In the initial report on this method,[17] a library of ~500 cCRMs was drawn from a variety of genomic data sources (e.g., TF-bound regions, coactivator-bound regions, DNase I hypersensitive sites, and predictions from the Bulyk lab’s PhylCRM algorithm [18]) by PCR from genomic DNA, and then screened for activity in embryonic mesoderm and in specific mesodermal cell types. The results were validated by traditional reporter gene assay in Drosophila melanogaster embryos for 68 cCRMs tested by eFS. The specificity of eFS was excellent among significantly enriched cCRMs, while sensitivity was good where the majority of the CD2-positive cells express GFP. It was found that the known enhancer-associated chromatin marks H3K27ac, H3K4me1, and Pol II are significantly enriched among the enhancers found to be active in mesoderm.

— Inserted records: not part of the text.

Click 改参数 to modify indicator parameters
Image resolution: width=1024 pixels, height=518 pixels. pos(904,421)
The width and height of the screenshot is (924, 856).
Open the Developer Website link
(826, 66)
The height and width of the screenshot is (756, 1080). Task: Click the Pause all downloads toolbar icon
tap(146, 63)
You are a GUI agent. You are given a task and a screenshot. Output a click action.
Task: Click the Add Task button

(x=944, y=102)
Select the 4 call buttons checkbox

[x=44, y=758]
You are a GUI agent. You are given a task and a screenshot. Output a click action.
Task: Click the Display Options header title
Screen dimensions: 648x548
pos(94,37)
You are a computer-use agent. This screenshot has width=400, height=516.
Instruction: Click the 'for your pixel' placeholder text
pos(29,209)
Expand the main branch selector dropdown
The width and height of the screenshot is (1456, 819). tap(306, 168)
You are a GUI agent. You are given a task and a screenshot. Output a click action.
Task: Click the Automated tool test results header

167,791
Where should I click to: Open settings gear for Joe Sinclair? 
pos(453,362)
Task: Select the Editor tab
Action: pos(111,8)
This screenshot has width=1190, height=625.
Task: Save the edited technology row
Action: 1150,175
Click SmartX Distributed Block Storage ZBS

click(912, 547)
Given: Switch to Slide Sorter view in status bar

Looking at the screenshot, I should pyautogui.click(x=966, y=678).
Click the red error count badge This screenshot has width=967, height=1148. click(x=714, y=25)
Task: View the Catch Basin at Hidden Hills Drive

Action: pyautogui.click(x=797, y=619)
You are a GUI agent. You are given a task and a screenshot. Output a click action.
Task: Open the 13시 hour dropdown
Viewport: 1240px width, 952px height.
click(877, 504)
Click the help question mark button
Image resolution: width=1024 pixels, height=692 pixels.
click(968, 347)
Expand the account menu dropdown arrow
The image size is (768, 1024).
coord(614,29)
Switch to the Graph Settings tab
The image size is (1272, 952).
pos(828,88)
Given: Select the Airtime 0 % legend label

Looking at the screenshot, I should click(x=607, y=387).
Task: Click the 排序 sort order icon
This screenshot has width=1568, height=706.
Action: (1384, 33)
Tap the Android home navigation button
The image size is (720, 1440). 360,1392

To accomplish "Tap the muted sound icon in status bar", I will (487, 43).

The eFS assay could be used to analyze other cell or tissue types. By assessing enrichment in GFP-expressing CD2-negative as well as CD2-positive cells, and by crossing a common pool of reporter transformant male flies to females expressing CD2 in different cell types, it is possible to assay specificity as well as activity. Accelerating the annotation of the regulatory genome in Drosophila should in principle generate the kind of large-scale regulatory interaction data that would allow exploring the network properties of transcriptional regulation.